Por Lucas Bonillo
Acompanhei as duas competitivas do terceiro dia de Panorama Internacional Coisa de Cinema. A primeira sessão às 17h, contou com os curtas-metragens O sorriso de Felícia, Sua invariável gentileza toca meu complicado coração, A praia, Liberdade e Naufraga, enquanto a segunda das 19h, com Reforma, A profecia diaba e o longa-metragem Bixa travesty.
Competitiva Cachoeira – 17 horas
Com direção de Pedro Maia, A praia aproveita muito bem os silêncios e respirações dos personagens – das ofegantes de uma crise de ansiedade até os suspiros após uma ligação telefônica – para dar uma atmosfera asfixiante ao filme. A fotografia, que enclausura os personagens em um formato quadrado de vídeo e planos fixos, e a montagem, que concatena os enquadramentos em rígidos blocos bem marcados de ação, são bons exemplos disso. Já Sua invariável gentileza toca meu complicado coração destaca-se por seus monólogos reflexivos sobre as relações humanas, mas peca em utilizar desse lirismo para romantizar a depressão do protagonista. Apela no fim para uma incômoda reprodução da violência gráfica de forma irresponsável e gratuita. Ainda assim, leva a refletir sobre como atrair a atenção do outro em tempos tão difíceis.
Liberdade e Náufraga tratam de identidade de maneiras distintas. O primeiro nos apresenta Abou, um imigrante guineense, e Satsuke, imigrante japonesa, que vivem em uma pensão no bairro da Liberdade, em São Paulo. Reprocessa os diversos fragmentos que compõem a identidade de cada um dos personagens através de suas relações familiares e culturais. Em Naufraga, a memória é histórica: negros se jogavam ao mar dos navios negreiros por não aceitarem se render a uma cultura europeia branca. O paralelo estabelece-se com imagens do turbante, dos cabelos crespos, do próprio barco e do contato com o mar.
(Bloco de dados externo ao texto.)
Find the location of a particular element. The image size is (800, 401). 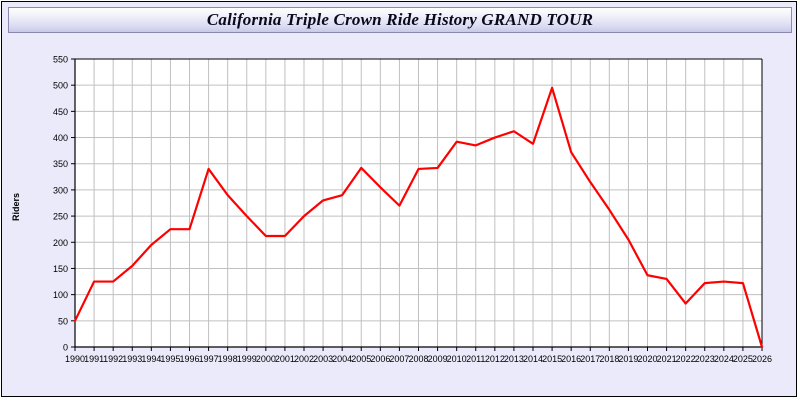

x-axis-tick-label: 2021 is located at coordinates (667, 359).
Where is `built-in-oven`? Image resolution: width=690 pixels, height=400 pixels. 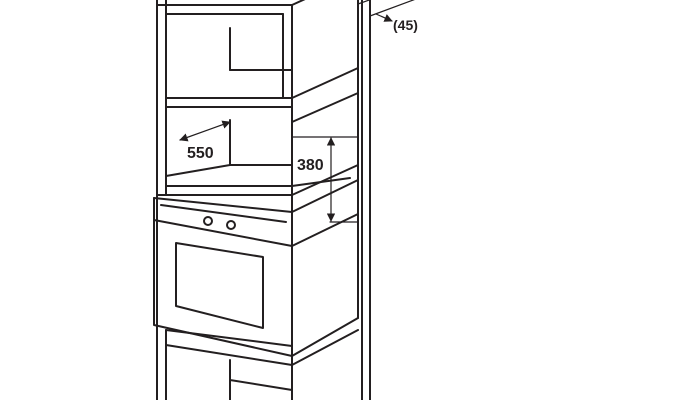 built-in-oven is located at coordinates (256, 268).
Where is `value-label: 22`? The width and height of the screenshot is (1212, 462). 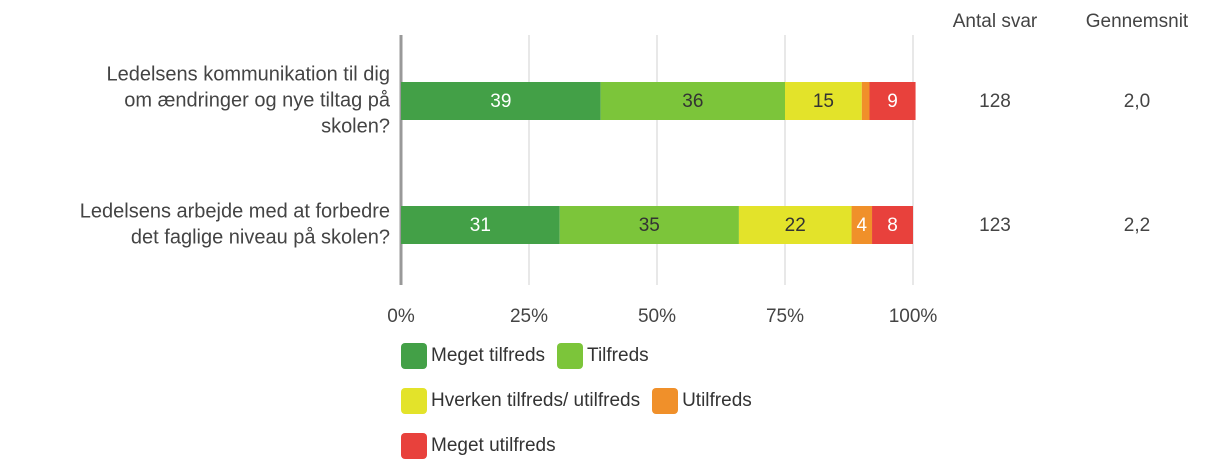 value-label: 22 is located at coordinates (796, 226).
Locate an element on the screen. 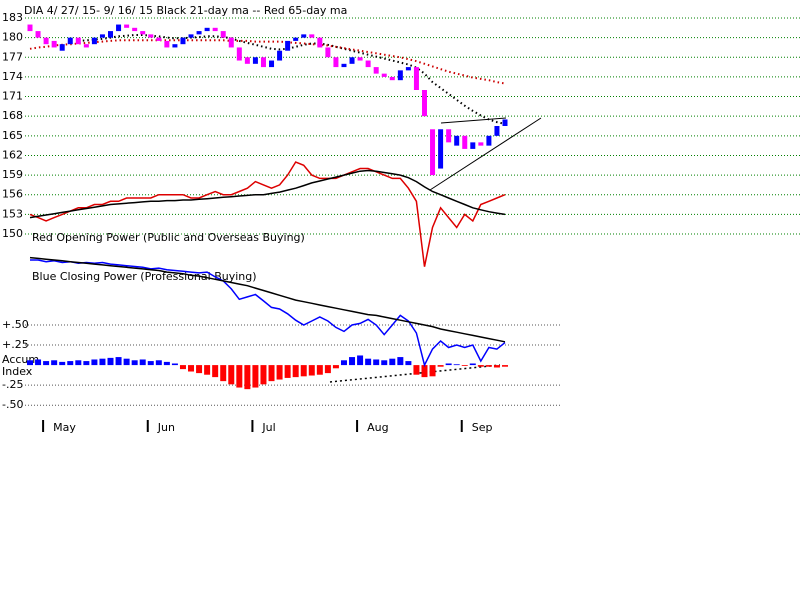 The image size is (800, 600). axis-label: Index is located at coordinates (18, 372).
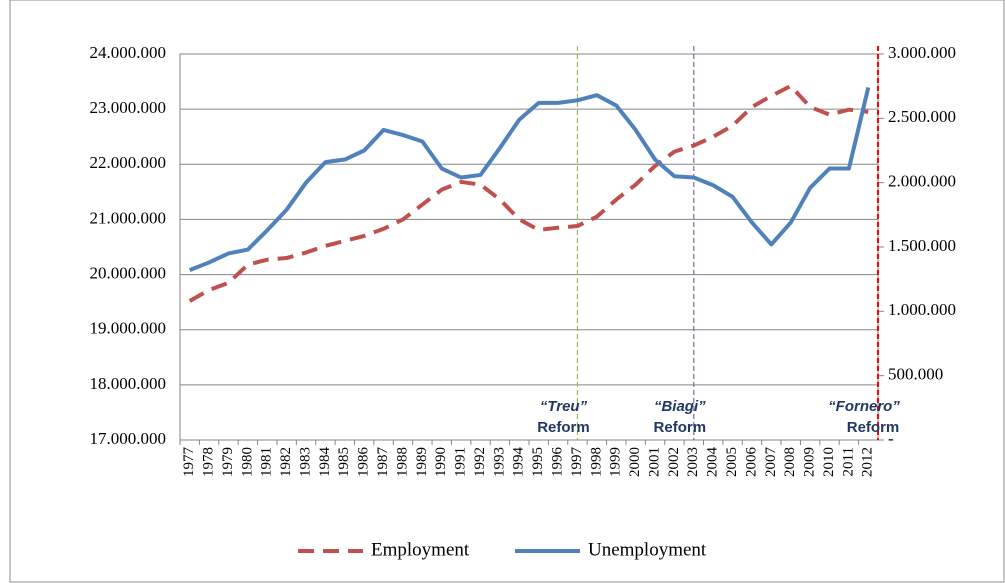 The width and height of the screenshot is (1005, 583). I want to click on x-tick-label: 1985, so click(344, 462).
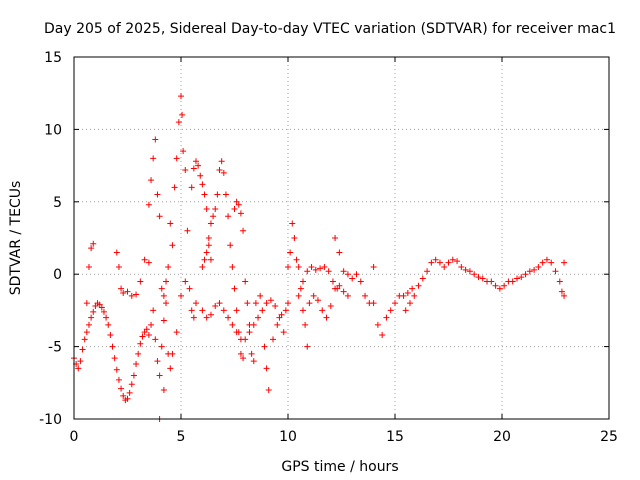 The height and width of the screenshot is (480, 640). I want to click on x-tick-label: 0, so click(74, 437).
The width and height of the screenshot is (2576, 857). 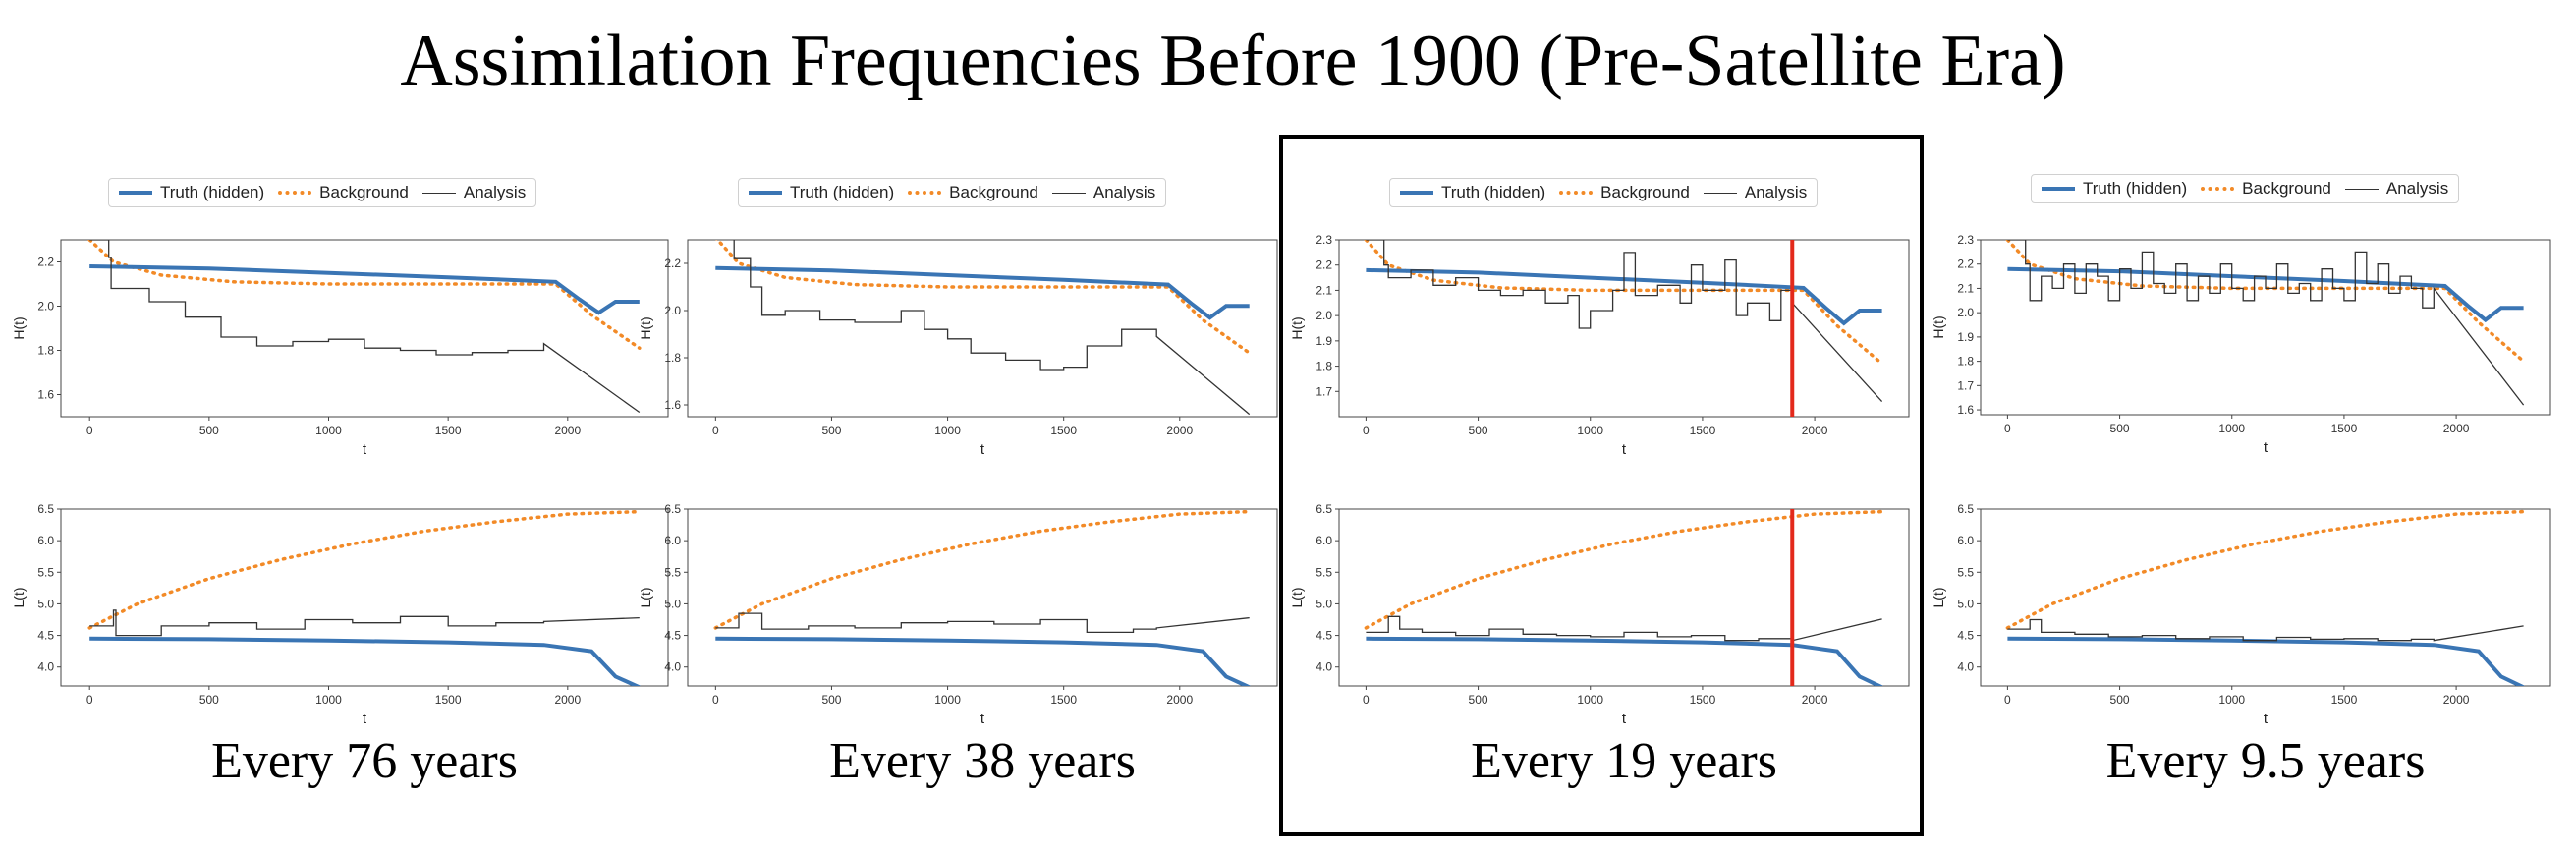 What do you see at coordinates (364, 761) in the screenshot?
I see `panel-1-caption: Every 76 years` at bounding box center [364, 761].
Finalizando, Sorriso de Felicia trás um ambiente de festa, em que todos possuem um sorriso em seus rostos maquiados. Um longo plano sequência dá certa pompa ao ambiente e aos personagens no início do curta-metragem. A ideia era fazer um filme onde toda e qualquer palavra falada fosse musicada, o que forçou o filme a fugir dos diálogos e dizer mais pelas imagens, enquadramento e atmosfera sonora.
Competitiva Cachoeira – 19 horas
Na segunda sessão, das 19h, os curtas-metragens trouxeram corpos não normativos, do homem gay e mulher-trans, de suas vivências e pontos de vista particulares. O curta-metragem Reforma apresenta a vida de Francisco a partir das conversas que ele mantém com sua amiga, seus amores e as relações que tem com o próprio corpo. Ao tratar da vida amorosa, o curta tem um grande mérito na representação das relações homoafetivas. É engraçado ver como uma cena de sexo ainda constrange no cinema, e o quão necessária ela se torna por isso. O público fisicamente se mostra desconfortável.
A profecia diaba insere-se num contexto maior de vídeo performance. Traz muitos elementos visuais fortes, uma relação com o mar e o sangue. Com o fogo, a praia, a tocha. Começa no nascimento dentro da terra, para as duplicações de imagem em várias, dissidências. Traz na estrutura o nascimento de um corpo-dissidência ate sua aceitação, entrega, e descoberta como performer. As marcas, marcadas no corpo de Leonardo Costa, reavivam a sensação.
Por fim, o longa-metragem Bixa travesty, de Kiko Goifman e Claudia Priscilla, acompanha a trajetória de Linn da Quebrada por meio de seus próprios relatos. Perpassa por diversas questões, como a difusão de uma heterossexualidade compulsória, a solidão da mulher trans, a pobreza e romantização da pobreza. O longa-metragem intercala relatos documentais em que a artista fala com a mãe e amigas, com pedaços de seus shows. Linn da Quebrada tem tamanha força que puxa o filme consigo. Um filme também sobre afetos.